Collected data entries
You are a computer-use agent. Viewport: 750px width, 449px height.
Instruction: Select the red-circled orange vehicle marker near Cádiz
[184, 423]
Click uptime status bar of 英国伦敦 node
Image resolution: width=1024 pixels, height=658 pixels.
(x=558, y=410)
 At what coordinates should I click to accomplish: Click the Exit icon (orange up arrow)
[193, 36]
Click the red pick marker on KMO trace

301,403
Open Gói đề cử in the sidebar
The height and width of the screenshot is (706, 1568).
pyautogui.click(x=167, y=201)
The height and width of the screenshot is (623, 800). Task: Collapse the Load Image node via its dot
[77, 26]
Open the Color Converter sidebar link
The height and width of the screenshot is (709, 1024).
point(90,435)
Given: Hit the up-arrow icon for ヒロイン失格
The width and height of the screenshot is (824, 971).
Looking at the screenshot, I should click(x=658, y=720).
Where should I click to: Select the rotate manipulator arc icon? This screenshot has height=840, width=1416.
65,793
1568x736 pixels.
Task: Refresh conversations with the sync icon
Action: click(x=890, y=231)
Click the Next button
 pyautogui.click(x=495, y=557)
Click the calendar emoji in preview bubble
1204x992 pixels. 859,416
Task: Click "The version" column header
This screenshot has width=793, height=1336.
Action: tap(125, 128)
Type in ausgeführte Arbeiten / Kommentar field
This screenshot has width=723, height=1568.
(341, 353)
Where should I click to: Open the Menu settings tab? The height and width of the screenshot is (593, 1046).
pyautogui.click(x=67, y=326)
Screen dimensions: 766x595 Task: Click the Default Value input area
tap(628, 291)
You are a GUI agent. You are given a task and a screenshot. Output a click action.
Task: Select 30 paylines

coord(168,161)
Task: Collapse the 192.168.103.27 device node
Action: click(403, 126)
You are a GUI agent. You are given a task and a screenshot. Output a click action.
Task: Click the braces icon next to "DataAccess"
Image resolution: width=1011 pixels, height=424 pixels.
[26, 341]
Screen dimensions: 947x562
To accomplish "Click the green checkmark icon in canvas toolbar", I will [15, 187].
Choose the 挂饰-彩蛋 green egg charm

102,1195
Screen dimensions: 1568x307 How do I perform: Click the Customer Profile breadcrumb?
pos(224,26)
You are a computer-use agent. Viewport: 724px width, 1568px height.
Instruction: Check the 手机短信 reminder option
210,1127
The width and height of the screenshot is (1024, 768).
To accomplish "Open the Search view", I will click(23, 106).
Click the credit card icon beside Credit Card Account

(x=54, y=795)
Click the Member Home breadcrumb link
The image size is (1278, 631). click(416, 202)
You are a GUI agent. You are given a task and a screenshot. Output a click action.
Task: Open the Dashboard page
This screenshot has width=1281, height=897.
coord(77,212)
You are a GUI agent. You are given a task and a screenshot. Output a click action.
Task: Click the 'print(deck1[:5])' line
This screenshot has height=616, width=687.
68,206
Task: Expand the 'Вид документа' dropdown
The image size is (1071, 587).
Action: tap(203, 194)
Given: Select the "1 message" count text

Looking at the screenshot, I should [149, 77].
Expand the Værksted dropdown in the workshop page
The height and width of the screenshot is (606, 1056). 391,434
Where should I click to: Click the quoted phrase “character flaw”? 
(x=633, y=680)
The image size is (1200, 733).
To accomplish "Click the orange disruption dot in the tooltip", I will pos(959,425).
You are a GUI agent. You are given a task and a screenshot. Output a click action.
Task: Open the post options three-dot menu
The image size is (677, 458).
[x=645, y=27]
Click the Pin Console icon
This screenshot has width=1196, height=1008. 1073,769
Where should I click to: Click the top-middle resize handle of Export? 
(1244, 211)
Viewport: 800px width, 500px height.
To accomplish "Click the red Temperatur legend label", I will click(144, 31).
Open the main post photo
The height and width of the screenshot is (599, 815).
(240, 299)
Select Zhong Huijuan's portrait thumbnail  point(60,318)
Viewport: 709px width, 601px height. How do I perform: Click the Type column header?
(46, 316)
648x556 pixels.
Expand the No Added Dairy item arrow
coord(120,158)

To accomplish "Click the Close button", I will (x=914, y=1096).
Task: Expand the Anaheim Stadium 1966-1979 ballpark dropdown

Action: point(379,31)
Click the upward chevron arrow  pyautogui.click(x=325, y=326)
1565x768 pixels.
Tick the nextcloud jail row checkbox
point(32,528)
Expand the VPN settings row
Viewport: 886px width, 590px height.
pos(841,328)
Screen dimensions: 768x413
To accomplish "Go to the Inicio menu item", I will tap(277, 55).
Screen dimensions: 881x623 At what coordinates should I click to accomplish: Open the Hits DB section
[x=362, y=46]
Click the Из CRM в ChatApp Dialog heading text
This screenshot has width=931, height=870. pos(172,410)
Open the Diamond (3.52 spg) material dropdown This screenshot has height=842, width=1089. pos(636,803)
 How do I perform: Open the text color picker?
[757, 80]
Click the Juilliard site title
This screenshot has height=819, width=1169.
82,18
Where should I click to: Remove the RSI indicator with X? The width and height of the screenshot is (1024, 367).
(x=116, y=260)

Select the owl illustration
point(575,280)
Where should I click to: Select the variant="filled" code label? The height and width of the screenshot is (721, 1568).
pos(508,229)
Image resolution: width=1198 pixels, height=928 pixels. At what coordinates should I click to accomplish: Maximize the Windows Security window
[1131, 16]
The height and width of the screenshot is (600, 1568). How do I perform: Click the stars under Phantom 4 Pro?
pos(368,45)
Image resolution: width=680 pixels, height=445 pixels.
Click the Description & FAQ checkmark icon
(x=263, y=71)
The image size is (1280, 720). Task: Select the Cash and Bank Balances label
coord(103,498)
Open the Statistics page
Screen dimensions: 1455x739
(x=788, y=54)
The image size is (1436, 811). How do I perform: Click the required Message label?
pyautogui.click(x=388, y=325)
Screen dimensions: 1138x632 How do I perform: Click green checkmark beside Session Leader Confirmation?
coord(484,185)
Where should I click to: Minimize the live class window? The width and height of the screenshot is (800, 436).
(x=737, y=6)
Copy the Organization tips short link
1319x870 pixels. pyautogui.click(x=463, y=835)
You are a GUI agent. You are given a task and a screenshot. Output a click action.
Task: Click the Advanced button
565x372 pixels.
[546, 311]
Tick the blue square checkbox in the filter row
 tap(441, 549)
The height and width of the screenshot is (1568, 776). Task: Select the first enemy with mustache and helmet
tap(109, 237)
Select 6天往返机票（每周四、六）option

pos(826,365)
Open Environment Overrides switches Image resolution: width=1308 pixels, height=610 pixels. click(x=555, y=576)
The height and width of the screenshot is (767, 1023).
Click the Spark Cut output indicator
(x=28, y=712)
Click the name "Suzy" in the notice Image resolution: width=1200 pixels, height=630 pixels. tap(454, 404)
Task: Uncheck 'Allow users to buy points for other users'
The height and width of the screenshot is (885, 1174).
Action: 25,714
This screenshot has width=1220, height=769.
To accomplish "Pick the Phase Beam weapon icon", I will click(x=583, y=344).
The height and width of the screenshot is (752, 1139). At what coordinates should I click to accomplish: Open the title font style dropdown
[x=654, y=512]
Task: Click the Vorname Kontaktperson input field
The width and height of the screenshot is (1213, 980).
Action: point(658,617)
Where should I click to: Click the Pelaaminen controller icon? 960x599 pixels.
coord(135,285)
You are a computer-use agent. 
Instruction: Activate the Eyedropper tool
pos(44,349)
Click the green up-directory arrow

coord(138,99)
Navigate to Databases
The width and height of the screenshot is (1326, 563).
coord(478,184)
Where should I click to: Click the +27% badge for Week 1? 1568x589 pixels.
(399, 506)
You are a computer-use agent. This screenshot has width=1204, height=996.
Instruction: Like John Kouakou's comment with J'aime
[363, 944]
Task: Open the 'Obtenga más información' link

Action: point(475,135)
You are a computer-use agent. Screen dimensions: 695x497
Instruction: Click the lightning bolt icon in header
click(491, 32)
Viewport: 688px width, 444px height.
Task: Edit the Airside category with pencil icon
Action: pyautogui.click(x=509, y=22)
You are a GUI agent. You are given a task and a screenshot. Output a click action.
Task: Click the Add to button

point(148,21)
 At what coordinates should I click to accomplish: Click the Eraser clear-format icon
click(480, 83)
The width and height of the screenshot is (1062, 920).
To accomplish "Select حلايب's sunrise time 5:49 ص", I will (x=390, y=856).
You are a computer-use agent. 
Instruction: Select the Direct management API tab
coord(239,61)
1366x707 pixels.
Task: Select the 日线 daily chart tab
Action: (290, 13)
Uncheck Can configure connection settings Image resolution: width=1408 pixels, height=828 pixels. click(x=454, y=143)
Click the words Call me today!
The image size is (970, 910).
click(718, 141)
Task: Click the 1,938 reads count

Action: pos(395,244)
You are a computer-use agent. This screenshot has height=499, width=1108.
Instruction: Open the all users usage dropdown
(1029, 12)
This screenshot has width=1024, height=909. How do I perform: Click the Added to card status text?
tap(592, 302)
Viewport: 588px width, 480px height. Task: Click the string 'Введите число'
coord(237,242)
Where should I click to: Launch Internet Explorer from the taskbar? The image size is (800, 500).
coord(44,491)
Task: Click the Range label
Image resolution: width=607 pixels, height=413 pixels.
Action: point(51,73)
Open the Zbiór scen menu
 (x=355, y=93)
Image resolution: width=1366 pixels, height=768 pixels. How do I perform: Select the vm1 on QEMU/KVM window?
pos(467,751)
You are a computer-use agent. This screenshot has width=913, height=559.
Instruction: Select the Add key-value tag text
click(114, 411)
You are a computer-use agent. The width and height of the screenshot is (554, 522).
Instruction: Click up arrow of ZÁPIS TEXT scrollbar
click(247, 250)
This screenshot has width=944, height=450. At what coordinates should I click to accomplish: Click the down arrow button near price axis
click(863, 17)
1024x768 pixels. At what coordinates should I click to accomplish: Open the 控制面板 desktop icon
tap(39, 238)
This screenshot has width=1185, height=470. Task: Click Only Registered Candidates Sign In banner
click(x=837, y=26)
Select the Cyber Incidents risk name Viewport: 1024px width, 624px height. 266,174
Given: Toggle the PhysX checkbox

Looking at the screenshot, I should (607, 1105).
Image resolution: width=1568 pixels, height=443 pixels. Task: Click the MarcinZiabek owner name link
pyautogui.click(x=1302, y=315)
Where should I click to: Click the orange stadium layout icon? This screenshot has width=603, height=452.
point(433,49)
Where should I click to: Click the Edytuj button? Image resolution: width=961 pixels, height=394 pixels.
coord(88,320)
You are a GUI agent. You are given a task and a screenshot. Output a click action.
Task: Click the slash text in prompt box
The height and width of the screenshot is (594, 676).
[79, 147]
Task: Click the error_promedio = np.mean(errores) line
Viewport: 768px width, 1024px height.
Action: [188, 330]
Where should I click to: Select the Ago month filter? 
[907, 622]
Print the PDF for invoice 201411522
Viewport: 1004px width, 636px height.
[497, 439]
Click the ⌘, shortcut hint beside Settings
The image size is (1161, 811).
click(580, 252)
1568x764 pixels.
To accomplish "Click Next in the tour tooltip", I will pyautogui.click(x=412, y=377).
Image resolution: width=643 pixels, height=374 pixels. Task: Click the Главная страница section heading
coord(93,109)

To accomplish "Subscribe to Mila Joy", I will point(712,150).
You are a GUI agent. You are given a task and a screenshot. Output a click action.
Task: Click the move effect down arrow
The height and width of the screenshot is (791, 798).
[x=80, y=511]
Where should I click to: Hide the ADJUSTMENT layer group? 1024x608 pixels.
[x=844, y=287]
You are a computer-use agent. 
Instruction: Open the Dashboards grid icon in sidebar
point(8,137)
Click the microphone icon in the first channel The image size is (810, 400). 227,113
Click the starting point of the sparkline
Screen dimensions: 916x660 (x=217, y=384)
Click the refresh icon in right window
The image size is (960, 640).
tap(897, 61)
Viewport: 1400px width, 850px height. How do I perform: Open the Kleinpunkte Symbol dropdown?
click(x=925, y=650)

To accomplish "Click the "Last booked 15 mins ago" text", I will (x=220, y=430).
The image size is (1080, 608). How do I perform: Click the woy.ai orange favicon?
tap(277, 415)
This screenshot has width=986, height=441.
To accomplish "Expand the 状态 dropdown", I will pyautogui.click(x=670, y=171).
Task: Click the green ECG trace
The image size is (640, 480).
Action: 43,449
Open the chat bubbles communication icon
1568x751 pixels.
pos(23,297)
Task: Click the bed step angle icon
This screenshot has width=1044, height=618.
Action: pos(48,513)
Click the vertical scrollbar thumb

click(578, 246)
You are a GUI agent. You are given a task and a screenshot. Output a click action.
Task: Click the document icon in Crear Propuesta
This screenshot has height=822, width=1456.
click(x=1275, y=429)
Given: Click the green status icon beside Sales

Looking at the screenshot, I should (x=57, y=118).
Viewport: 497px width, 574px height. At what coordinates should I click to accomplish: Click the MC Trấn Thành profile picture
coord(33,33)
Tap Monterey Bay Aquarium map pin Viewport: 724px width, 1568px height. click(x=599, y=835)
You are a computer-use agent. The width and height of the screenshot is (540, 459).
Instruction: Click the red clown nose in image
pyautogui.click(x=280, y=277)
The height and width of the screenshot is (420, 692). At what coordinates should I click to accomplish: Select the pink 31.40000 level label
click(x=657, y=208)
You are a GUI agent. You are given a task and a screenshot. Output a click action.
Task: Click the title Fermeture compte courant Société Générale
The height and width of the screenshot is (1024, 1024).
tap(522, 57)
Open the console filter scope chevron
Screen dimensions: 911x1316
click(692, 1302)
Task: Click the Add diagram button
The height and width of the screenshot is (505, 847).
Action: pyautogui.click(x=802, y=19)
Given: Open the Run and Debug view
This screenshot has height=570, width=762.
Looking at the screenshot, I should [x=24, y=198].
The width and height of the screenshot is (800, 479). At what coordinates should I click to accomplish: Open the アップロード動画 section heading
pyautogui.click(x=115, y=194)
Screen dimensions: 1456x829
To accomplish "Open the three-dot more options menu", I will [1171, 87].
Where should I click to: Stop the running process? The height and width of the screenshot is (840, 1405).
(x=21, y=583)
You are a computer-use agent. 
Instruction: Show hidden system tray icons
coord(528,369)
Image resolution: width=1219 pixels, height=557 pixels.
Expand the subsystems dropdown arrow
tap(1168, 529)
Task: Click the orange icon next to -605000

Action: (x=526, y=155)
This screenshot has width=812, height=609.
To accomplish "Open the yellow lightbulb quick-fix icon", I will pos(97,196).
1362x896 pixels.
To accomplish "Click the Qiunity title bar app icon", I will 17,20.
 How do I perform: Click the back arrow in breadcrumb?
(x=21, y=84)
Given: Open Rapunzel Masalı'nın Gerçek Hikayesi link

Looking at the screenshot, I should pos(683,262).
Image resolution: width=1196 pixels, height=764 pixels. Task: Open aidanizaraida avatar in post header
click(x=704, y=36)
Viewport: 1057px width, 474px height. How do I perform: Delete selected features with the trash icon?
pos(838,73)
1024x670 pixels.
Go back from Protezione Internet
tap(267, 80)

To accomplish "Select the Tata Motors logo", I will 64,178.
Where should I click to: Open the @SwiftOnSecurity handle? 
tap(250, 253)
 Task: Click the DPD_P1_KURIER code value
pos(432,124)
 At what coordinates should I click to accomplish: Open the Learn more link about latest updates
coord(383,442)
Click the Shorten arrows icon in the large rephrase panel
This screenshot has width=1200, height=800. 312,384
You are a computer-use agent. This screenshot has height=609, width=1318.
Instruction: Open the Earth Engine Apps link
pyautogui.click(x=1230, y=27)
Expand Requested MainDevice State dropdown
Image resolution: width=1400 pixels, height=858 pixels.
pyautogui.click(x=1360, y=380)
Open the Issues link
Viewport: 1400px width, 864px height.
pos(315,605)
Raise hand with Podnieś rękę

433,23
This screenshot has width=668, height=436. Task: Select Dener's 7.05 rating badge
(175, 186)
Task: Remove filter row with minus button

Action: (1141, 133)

Work task
Using the records above, set down exactly the lines from the one with "Where should I click to: Click the orange" through the one with "Task: Click the slash text in prompt box", inclusive, and nothing more.

Answer to this task
Where should I click to: Click the orange stadium layout icon? This screenshot has width=603, height=452.
point(433,49)
Where should I click to: Click the Edytuj button? Image resolution: width=961 pixels, height=394 pixels.
coord(88,320)
You are a GUI agent. You are given a task and a screenshot. Output a click action.
Task: Click the slash text in prompt box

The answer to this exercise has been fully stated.